Altera's board of directors has declared a quarterly cash dividend of $0.06 per share payable on December 1, 2010 to stockholders of record on November 10, 2010.

"The combination of a step up in telecom and wireless demand and stellar new product growth created another quarter of double-digit sales gains for Altera. The 53 percent sequential growth we saw in our 40-nm FPGAs demonstrates the attractiveness of Altera's FPGAs in today's marketplace," said John Daane, president, chief executive officer, and chairman of the board. "We are in the final stages of development for our initial 28-nm FPGAs and believe that the unique architectural features and performance we offer will extend our current 40-nm technology leadership to this next process node."

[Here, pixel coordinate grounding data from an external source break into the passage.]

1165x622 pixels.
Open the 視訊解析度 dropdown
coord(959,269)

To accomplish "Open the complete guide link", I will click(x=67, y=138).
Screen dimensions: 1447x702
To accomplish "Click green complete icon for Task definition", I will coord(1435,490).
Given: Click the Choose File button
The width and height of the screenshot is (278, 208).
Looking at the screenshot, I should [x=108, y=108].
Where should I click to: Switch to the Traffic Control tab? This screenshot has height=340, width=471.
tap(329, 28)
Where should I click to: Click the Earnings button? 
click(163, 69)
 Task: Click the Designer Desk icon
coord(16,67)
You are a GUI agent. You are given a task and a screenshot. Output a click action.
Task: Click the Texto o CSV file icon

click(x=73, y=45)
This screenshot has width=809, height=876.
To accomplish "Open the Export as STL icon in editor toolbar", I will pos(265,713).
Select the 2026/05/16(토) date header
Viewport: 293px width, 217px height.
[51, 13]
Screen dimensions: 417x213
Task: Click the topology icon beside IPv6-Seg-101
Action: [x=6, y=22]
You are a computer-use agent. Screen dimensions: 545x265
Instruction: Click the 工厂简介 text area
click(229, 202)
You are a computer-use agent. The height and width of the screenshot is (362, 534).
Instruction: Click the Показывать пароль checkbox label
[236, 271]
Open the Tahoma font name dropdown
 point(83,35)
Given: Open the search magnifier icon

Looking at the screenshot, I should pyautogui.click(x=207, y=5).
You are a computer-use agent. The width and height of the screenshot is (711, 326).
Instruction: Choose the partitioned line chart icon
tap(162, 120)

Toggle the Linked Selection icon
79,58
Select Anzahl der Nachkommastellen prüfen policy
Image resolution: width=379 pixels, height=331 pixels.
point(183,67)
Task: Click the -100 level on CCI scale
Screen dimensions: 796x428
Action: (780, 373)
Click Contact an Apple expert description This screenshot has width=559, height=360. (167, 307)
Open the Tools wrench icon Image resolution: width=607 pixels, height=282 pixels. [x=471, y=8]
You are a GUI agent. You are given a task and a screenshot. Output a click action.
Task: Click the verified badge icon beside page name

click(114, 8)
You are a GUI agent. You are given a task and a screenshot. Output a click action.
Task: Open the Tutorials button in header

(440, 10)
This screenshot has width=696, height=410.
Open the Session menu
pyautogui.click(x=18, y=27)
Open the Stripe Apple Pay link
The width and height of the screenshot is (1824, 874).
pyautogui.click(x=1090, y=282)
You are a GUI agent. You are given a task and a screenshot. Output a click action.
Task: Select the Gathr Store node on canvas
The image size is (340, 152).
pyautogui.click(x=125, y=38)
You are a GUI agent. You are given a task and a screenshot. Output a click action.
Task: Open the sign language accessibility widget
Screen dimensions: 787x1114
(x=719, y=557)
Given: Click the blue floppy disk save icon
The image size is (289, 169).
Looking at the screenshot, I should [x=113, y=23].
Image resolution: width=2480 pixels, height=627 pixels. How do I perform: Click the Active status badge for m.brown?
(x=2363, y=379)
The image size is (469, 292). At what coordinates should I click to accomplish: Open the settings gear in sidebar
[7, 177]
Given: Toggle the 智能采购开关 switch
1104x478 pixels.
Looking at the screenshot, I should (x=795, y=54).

Several recent accomplishments mark the company's continuing progress:

  • Altera has reached a significant milestone in the development of its next-generation 28-nm FPGA by becoming the first company to successfully demonstrate 25-Gbps transceiver performance in programmable logic. Altera achieved this milestone in its 28-nm Stratix® V transceiver test chip, a prototyping platform that Altera developed, leveraging its close relationship with foundry partner TSMC. Reaching the 25-Gbps milestone more than doubles the transceiver performance in currently available FPGA solutions, and rivals or exceeds the abilities of competing ASSP offerings. Today, Altera is the only company shipping production FPGAs with transceivers operating at 11.3 Gbps. Being the first vendor to reach the 25-Gbps milestone further extends Altera's leadership in transceiver technology.
  • Altera has launched its Embedded Initiative which offers a new system-level integration tool that provides a single FPGA design flow supporting a range of embedded processor offerings based on ARM®, Intel®, and MIPS® architectures, as well as Altera's Nios® II processor. This initiative will expand Altera's current embedded partner programs by embracing the broad ecosystems from ARM, Intel, and MIPS, as well as the FPGA world. Intel previously announced a new configurable Atom®-based processor that pairs an Altera® FPGA with an Intel E600 series Atom processor in a multi-chip single package solution. In addition, Altera has unveiled an agreement with ARM to license a range of technologies, including the Cortex™-A9 microprocessor. In early 2011 Altera will broaden its soft-processor cores to include the MIPS Technologies MIPS32® processor which will complement Altera's current Nios II soft-core processor. The combination of FPGAs and processors has the potential to create new levels of customization in embedded system design, and Altera's single design flow reduces overall system design cost, achieves fast time to market, and increases design flexibility.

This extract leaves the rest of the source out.